● **PROBLEM DETAILS**
Gather, from the listing beneath this task, every line holding the string "agent".

● **ENTRIES SHOWN**

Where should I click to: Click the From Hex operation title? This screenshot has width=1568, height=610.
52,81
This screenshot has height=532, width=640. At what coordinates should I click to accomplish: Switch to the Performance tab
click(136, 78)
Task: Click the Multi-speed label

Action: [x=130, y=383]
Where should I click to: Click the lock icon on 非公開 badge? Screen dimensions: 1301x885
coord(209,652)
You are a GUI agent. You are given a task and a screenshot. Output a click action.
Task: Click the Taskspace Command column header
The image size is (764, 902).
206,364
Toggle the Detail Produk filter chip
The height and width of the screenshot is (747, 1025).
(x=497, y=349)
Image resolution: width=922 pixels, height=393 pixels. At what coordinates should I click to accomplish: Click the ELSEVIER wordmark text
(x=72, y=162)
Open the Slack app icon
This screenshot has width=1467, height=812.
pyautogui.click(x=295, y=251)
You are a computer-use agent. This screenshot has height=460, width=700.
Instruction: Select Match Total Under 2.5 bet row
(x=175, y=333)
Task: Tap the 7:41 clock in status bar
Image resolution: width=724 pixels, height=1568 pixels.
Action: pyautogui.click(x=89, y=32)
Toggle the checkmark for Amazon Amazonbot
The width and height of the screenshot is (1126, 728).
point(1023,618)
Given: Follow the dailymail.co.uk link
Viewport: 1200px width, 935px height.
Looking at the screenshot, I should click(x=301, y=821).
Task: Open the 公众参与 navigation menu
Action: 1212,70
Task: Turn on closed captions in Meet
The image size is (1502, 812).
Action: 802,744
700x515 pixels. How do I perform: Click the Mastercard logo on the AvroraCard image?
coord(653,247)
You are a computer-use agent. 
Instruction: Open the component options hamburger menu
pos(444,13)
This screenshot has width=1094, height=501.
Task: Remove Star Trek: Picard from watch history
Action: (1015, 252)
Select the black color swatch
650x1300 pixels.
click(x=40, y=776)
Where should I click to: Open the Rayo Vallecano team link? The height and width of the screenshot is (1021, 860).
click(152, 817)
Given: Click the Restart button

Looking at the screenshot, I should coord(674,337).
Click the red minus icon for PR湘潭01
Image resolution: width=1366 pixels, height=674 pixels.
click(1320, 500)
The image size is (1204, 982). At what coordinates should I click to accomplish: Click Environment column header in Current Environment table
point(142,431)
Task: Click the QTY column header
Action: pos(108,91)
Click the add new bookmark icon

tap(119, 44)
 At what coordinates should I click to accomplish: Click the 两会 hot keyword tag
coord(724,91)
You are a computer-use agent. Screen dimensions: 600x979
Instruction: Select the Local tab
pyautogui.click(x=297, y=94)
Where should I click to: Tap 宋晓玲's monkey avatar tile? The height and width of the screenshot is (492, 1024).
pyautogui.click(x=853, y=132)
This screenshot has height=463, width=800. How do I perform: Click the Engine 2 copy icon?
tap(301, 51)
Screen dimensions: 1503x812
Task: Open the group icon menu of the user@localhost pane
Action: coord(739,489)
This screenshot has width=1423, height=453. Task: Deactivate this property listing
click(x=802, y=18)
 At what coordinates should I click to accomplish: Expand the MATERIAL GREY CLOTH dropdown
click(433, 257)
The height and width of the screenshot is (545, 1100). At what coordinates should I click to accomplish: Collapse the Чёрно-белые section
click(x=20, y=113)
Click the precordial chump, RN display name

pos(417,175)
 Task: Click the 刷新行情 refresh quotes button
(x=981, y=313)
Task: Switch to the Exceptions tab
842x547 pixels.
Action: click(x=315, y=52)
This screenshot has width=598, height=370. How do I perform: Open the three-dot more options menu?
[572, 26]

● **OUTPUT BELOW**
You are a GUI agent. You are given a task and a screenshot. Output a click action.
You are a computer-use agent. This screenshot has height=460, width=700.
You are a computer-use agent. 
You are a computer-use agent. Screen dimensions: 600x979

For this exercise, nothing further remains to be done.